** Supplied records follows **
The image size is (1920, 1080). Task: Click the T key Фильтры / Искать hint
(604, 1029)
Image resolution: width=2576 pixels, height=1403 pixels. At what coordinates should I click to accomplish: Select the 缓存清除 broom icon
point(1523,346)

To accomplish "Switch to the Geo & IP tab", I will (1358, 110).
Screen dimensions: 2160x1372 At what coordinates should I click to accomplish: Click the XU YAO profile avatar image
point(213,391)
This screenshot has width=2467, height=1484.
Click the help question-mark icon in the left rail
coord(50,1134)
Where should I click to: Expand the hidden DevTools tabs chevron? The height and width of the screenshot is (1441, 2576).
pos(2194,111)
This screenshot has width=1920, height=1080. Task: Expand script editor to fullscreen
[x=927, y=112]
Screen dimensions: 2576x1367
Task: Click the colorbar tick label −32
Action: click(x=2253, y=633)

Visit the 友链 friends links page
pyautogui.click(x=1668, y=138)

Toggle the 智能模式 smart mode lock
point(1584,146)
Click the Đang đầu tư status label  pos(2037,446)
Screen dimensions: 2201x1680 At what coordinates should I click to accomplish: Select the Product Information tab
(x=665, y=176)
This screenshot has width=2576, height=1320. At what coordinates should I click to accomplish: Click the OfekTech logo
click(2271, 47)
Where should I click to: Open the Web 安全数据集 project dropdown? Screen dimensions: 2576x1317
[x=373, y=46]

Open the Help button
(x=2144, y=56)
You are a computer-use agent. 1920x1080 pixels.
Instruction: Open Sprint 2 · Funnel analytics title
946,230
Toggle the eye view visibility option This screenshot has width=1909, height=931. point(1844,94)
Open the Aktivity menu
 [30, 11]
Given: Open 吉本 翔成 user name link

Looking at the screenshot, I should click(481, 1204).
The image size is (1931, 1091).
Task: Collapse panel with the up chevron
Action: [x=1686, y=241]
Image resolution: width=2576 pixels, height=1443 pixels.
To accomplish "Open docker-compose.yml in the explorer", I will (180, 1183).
** End of Supplied records **
**Prompt:** Report every line of the records that contains the word "will".

**Response to this exercise:**
To accomplish "Switch to the Geo & IP tab", I will (1358, 110).
To accomplish "Open docker-compose.yml in the explorer", I will (180, 1183).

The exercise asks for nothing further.